Task objective:
Reproduce exactly the lines below from the one containing "You are a computer-use" through the one containing "Open transaction from", including both, and nothing else.

Recorded data:
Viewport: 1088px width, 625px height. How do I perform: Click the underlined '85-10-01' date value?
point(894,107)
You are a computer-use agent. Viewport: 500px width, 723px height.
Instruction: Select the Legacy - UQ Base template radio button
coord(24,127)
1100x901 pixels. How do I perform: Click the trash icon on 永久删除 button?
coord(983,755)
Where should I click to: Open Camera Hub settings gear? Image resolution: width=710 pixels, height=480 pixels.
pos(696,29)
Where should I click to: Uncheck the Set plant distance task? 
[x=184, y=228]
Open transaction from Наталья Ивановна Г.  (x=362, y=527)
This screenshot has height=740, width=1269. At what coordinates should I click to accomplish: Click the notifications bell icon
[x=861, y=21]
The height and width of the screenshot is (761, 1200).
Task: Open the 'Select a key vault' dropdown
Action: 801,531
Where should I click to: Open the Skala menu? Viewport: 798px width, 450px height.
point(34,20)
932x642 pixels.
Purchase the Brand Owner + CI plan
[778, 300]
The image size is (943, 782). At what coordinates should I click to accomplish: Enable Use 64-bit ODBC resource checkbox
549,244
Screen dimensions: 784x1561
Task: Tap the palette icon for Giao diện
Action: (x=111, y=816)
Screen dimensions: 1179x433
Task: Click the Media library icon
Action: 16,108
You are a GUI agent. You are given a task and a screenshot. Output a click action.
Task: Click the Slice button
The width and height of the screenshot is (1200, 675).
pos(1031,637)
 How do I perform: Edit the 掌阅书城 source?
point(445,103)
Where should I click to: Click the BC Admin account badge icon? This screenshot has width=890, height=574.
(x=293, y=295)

Solution:
You are a computer-use agent. Viewport: 500px width, 723px height.
Instruction: Select the Legacy - UQ Base template radio button
coord(24,127)
1100x901 pixels. How do I perform: Click the trash icon on 永久删除 button?
coord(983,755)
Where should I click to: Open Camera Hub settings gear? Image resolution: width=710 pixels, height=480 pixels.
pos(696,29)
Where should I click to: Uncheck the Set plant distance task? 
[x=184, y=228]
Open transaction from Наталья Ивановна Г.  (x=362, y=527)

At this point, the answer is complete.